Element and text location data
----------
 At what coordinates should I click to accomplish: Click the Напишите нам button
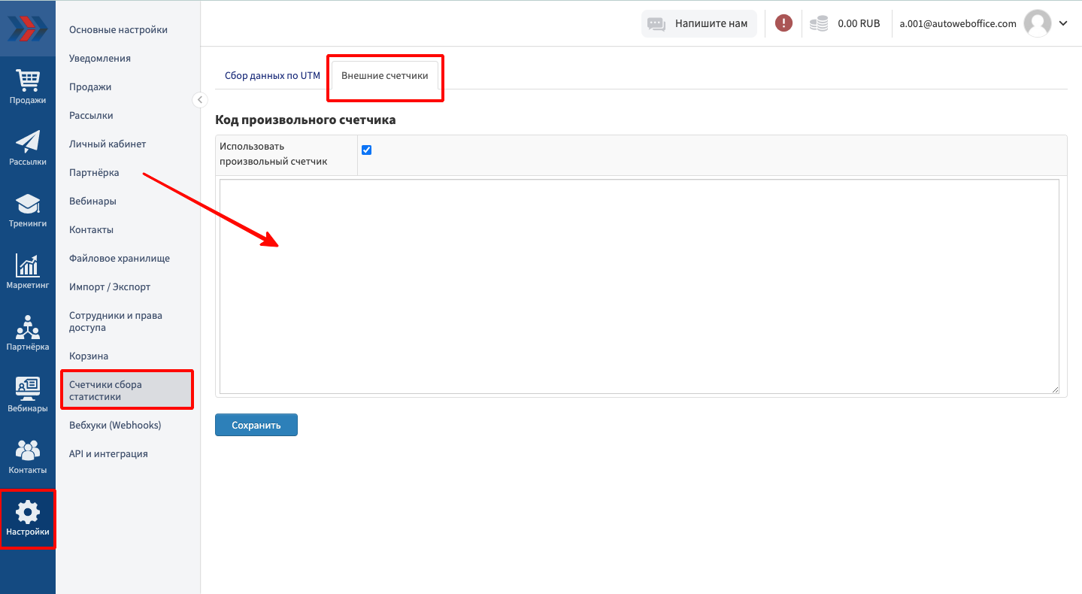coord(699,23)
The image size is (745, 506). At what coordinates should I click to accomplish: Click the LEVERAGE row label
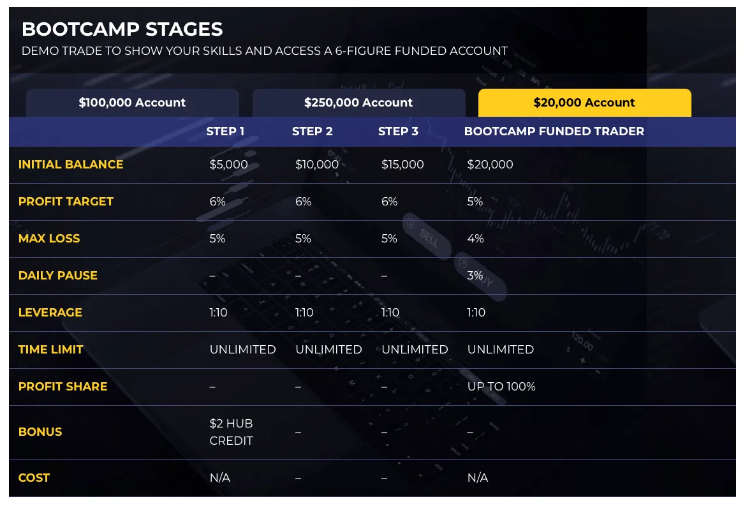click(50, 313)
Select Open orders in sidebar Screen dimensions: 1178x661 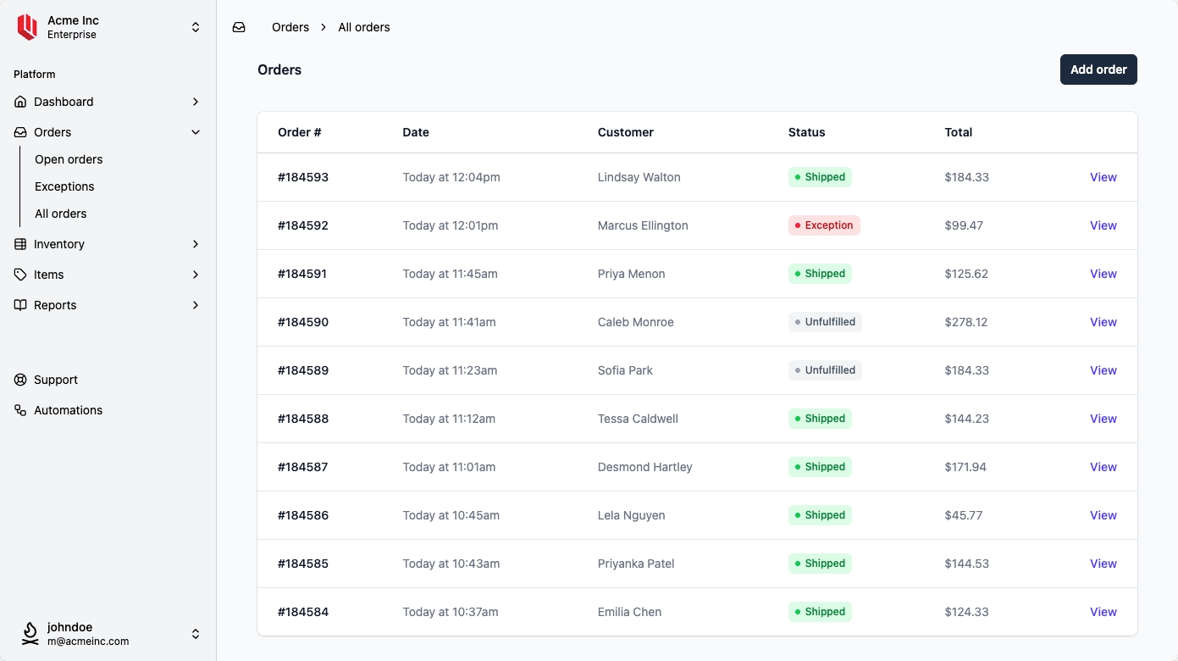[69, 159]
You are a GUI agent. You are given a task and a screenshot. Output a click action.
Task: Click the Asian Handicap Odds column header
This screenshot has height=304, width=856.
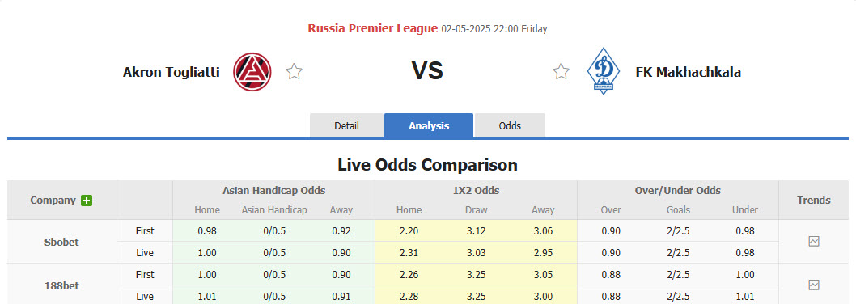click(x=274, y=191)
----------
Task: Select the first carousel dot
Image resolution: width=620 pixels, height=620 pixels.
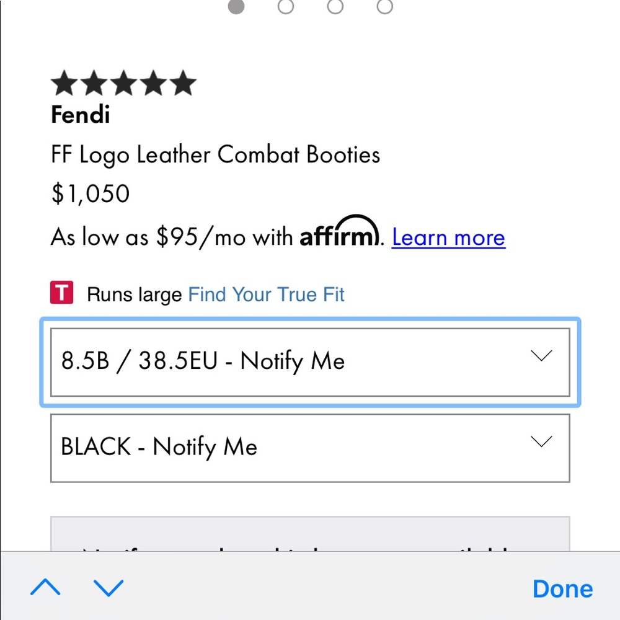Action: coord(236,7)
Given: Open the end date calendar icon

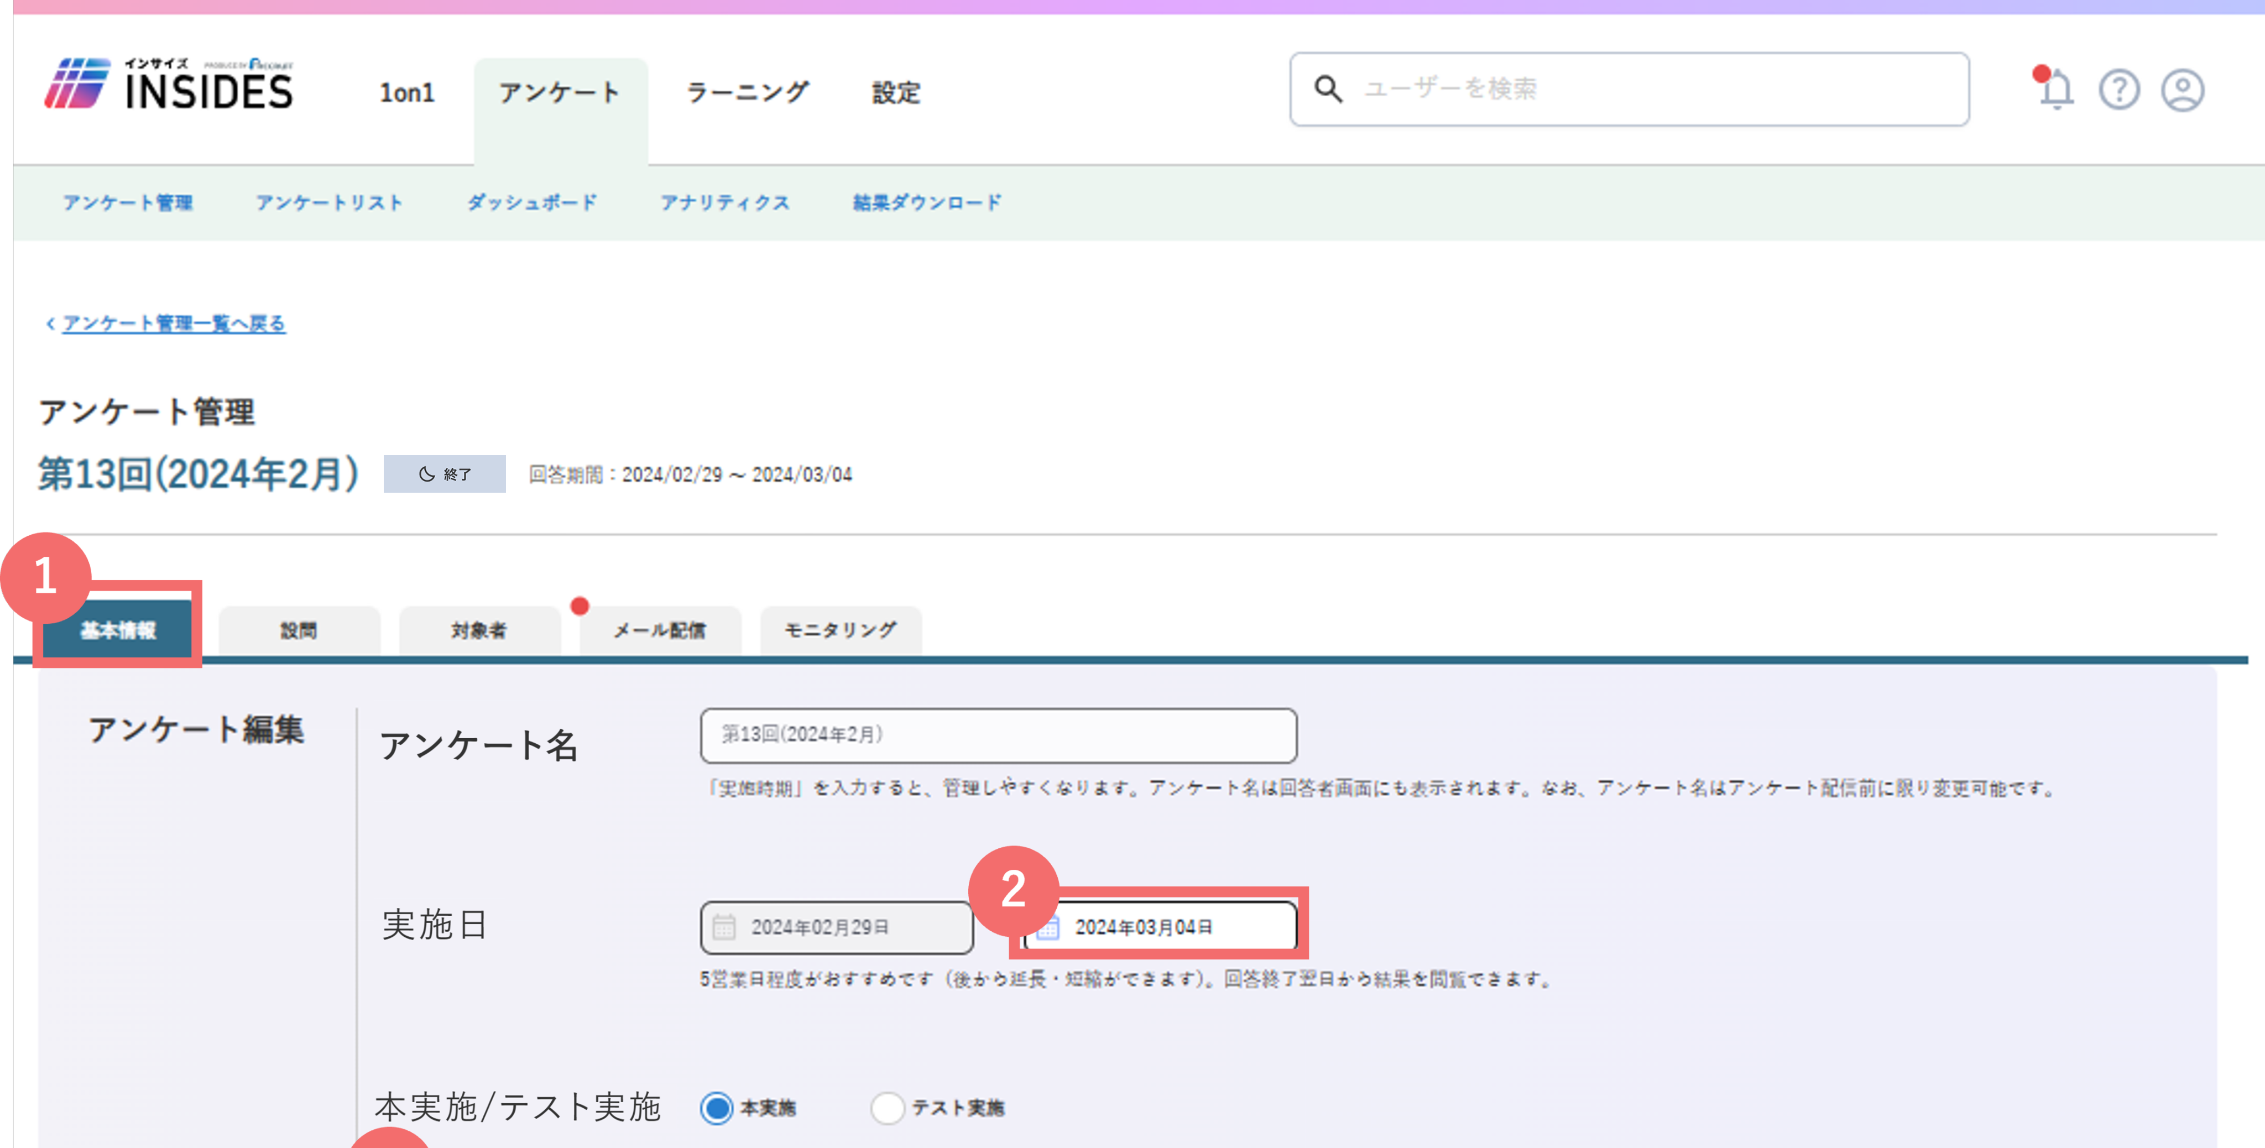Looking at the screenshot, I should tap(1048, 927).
----------
### What you should do
Reproduce the part that opens with the line containing "Task: Select the first carousel dot" and closes with the line containing "Looking at the", keeping every character unchanged and leaving out the pictures.

### The answer
Task: Select the first carousel dot
Image resolution: width=620 pixels, height=620 pixels.
Action: coord(236,7)
Given: Open the end date calendar icon

Looking at the screenshot, I should tap(1048, 927).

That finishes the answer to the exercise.